Am, But, & Other Uncertainties [Bantawan Theatre Staging]



PROJECT PROFILE
Time: approx. 40 mins. December 8, 9, and 10, 2010
Space: Bantawan Sugbu Theatre, Cebu City
Credits: [Music]"Mining in the Rain" by Colleen, "The Dance Of The Skeleton Lords" by Tibetan Monks of Drepung Loseling Monastery, "Crazy in Love" by Antony Hegarty, "Fletta" by Antony & the Johnsons Feat. Brk, Original Aleatoric Saxophone – Prof. Raymund Fernandez (XO?)
Collaborators: Raymund Fernandez
Video Documentation: He[sit]ation / Am, But
Photo Documentation: Sam Kho / Mecca Maranga

It was the precision and minimalism of Noh theatre that first drew me to the Japanese performance style. I experimented with basic Noh movements and incorporated them into my performances including the kimono-based costuming. Despite this appropriation, my own kinetic visual language remained heavily dependent on the aleatoric music provided by my fellow XO? members, in that my movements were reactions to the sound they produced and vice versa.

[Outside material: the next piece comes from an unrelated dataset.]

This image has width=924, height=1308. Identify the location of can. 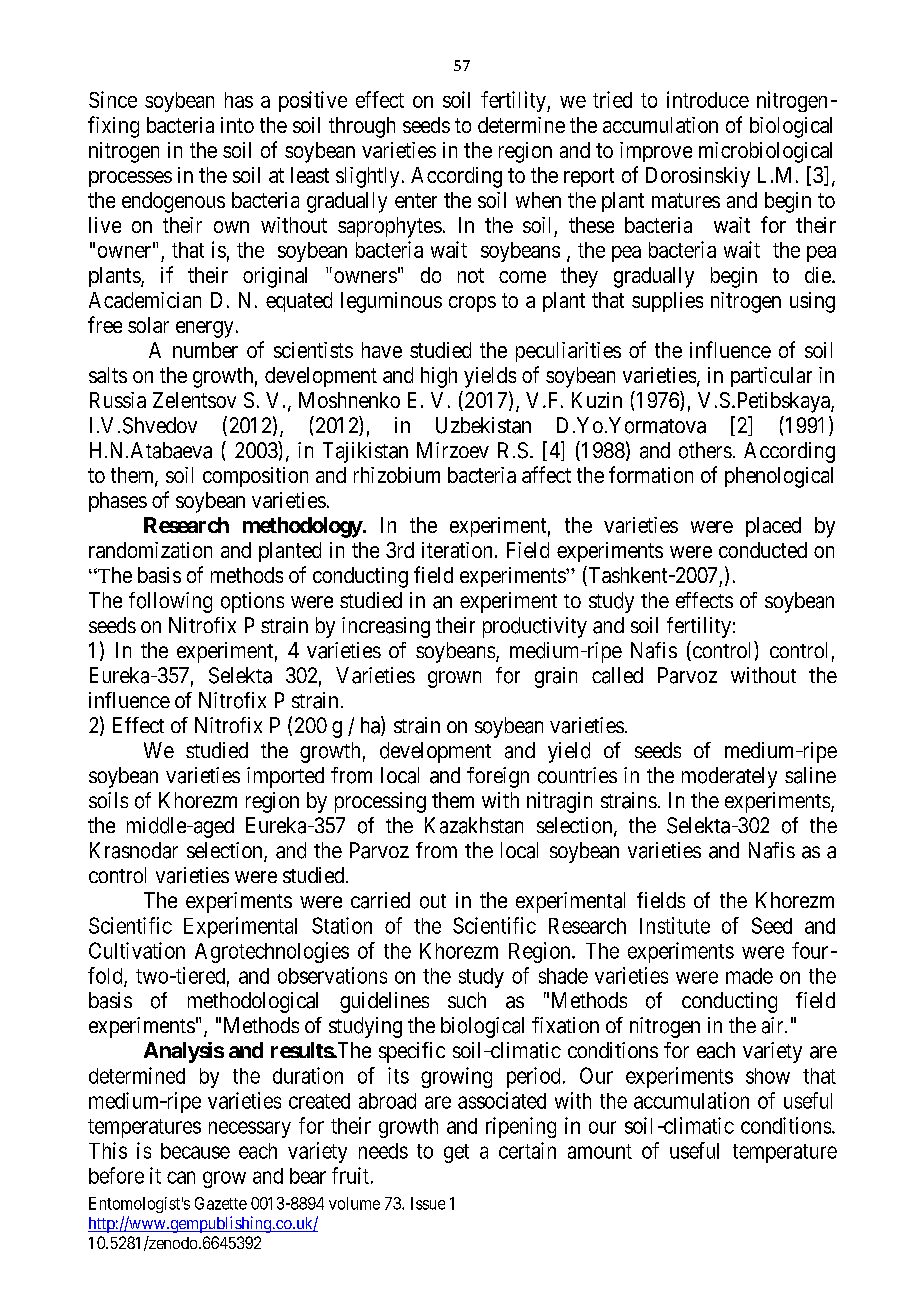
(181, 1177).
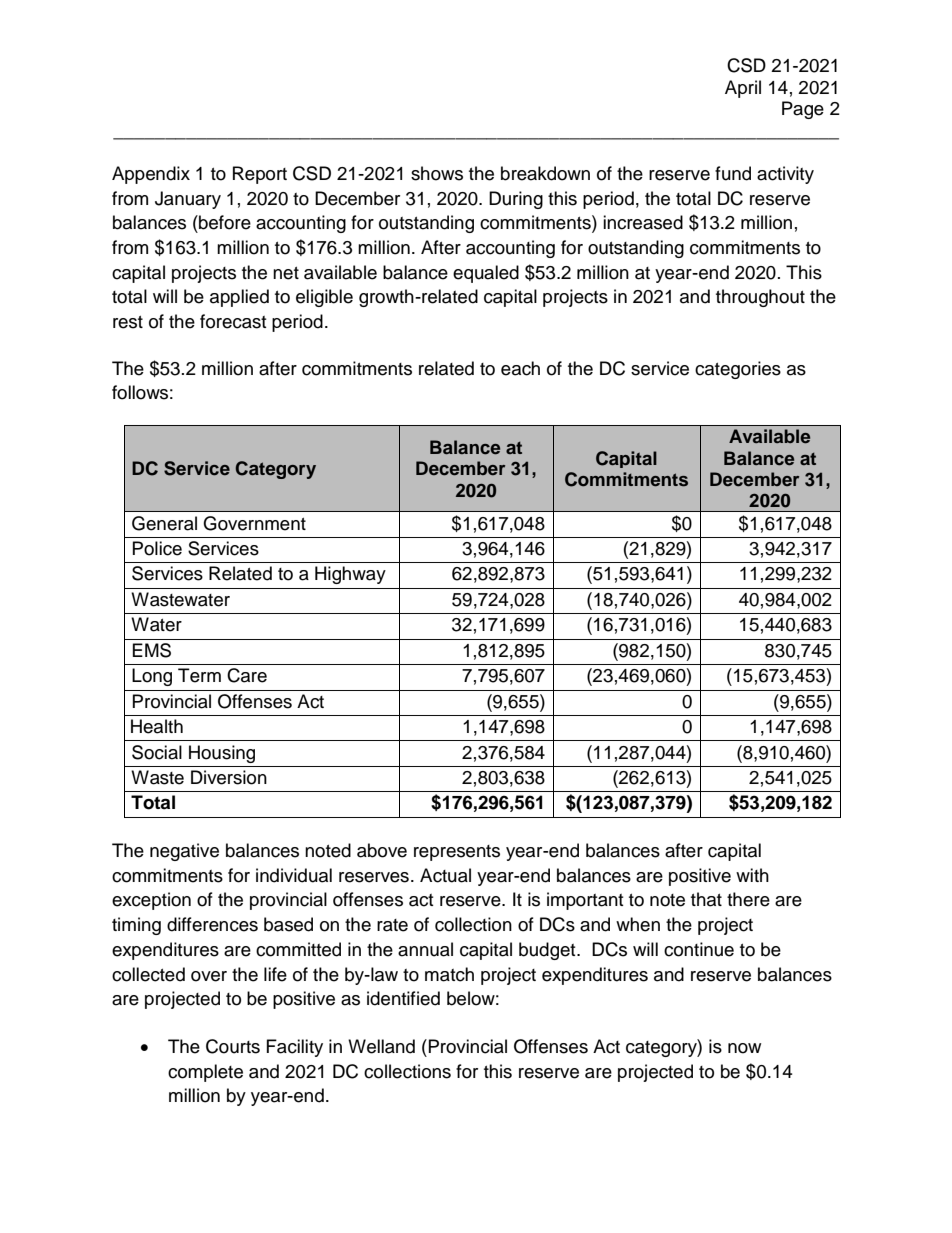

I described my body movements “organic” as they were all bound by chance, not only due to the accompanying sound but also in terms of space, costuming, my own state of mind and other unprecedented factors.

When I chanced upon Butoh, I realized that the art form and its creators had very similar intentions with mine as far as dance; movement and its subjects were concerned. I have always held a fascination with the grotesque, how it typifies so much more truth, and in its abundance of truth- revealed beauty. Instead of stubbornly insisting on my goals as entirely original, I embraced and adopted Butoh as the form in which this aspect of my work is classified.

With Butoh, I find a more honest approach to dance, and a deeper connection between body and soul. When I dance, it becomes less of a physical action but more of a spiritual revelation. The three performances discuss universal confrontations with the self: He[sit]ation is a battle between two choices. Am, but (my cards on the table) is a laying out of what one has, and consequently what one lacks, a calculation of the self. As in finding a solution to a mathematical equation, the character seeks to find a resolution for his existential dilemma. Fletta is a surrender to the unknown universal and the inevitable, a dance inside the delicate web of love.